John Fea   |  October 1, 2022 Leave a Comment

Writer A.J. Jacobs, the author of The Year of Living Biblically, spent one month trying to live by the Constitution “as strictly and literally as possible.” And he did it in New York City no less! Here is a taste of his piece at The Guardian:

I recently discovered that if you walk around New York City while carrying a colonial-era musket, you get a lot of questions.

“You gonna shoot some redcoats?”

“Where’s your well-regulated militia?”

“What the hell, man?”

Questions aside, a musket can come in handy. When I arrive at my local coffee shop at the same time as another customer, he tells me: “You go first. I’m not arguing with someone holding that thing.”

Why am I carrying around a 1795 firearm? Well, it’s because I’m deep into Project Constitution. I’ve pledged to live by the US constitution as strictly and literally as possible. I want to see what it’s like to be the ultimate originalist.

I got the idea after the US supreme court’s latest controversial term. As you might know, it’s the most conservative court in decades. It overturned Roe v Wade, saying that the constitution does not guarantee a right to abortion. It bolstered gun rights and took power away from the Environmental Protection Agency.

This is, in large part, because several justices adhere to a philosophy called originalism in some form or another. The main gist of originalism is that we should follow the original meaning of the constitution as it was understood when it was first implemented in 1789 (or, if the decision involves one of the constitution’s amendments, whenever that was ratified).

So I figured: what if we took this to its logical endpoint?
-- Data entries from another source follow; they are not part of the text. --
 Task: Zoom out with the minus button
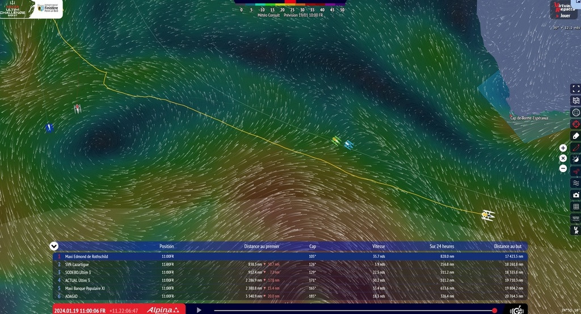pos(563,169)
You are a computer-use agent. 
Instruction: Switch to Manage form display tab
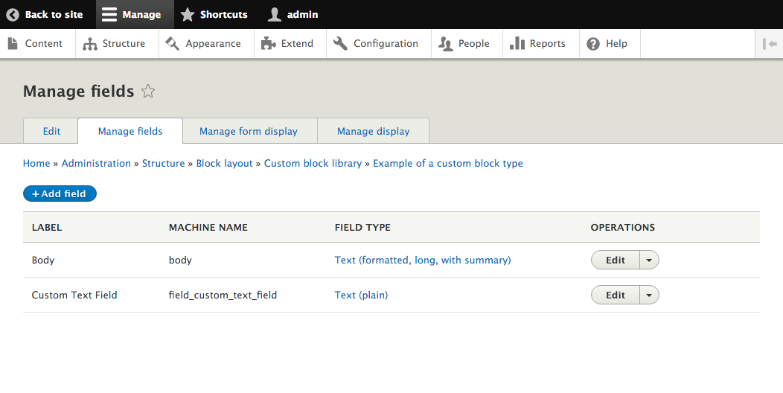pyautogui.click(x=249, y=131)
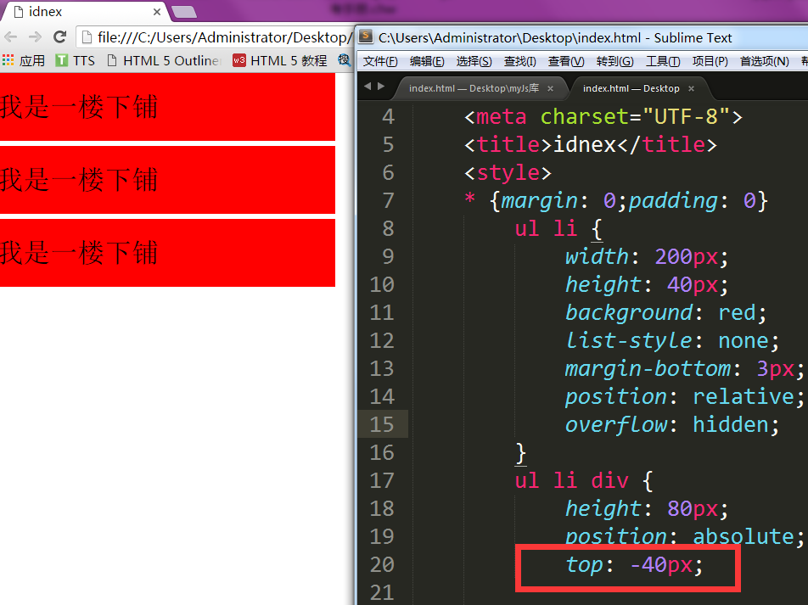Open the HTML 5 教程 bookmark
Viewport: 808px width, 605px height.
(279, 60)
To be fair, there are many versions of originalism, and no originalist would go as far as I do. Originalists argue that the constitution doesn’t require you to opt for muskets over modern guns. Instead, a good originalist takes the centuries-old principles of the constitution and applies them to the current day, using history and tradition as a guide. So the right to privacy, originally meant to stop the constable banging on your door, now applies to your smartphone.

Fair enough. But it seems to me – and many other observers – that the court’s originalists can be pretty stingy when it comes to updating, especially if it involves women’s rights, gay rights or environmental regulations. “One of the dangers of originalism is that the people who practise it can easily get too frozen in history, and I think that’s what some members of the court did this term,” says Glenn Smith, a constitutional law professor at California Western School of Law. “They’ve let their hidebound sense of history overcome a reasonable originalist approach.”

More than that, originalism can be wildly inconsistent. Sometimes a certain constitutional right is interpreted as narrowly as possible – Clarence Thomas, the most hardcore originalist on the current supreme court, doesn’t believe the “liberty” recognised in the 14th amendment can expand to include gay marriage, since the drafters never conceived of gay marriage. Other times, a right can be stretched to the breaking point. Most originalists say the “right to bear arms” covers muskets as well as AR-15 semi-automatic rifles, even though they are arguably vastly different.

So what if I try to be consistent? What if I always apply the narrowest interpretation, avoiding the hubris of assuming I know what the country’s founding fathers would have thought? What if I adhere to the strictest version of what was written in 1789 – or, in the case of the later amendments, what was written in 1791 or the 1870s? After all, I want to be prepared in case originalism gets even more extreme.

“My Month of Living Constitutionally” led me on a weird, enlightening and often deeply awkward journey. I handed out pamphlets, I fetched my own water, I annoyed my wife.

Here is the tale.

As a journalist, I’ve always been grateful to the founding fathers for the right to free speech. But I’ve learned the 18th-century idea of free speech was startlingly different from today’s – both in how we communicate and in what is allowed.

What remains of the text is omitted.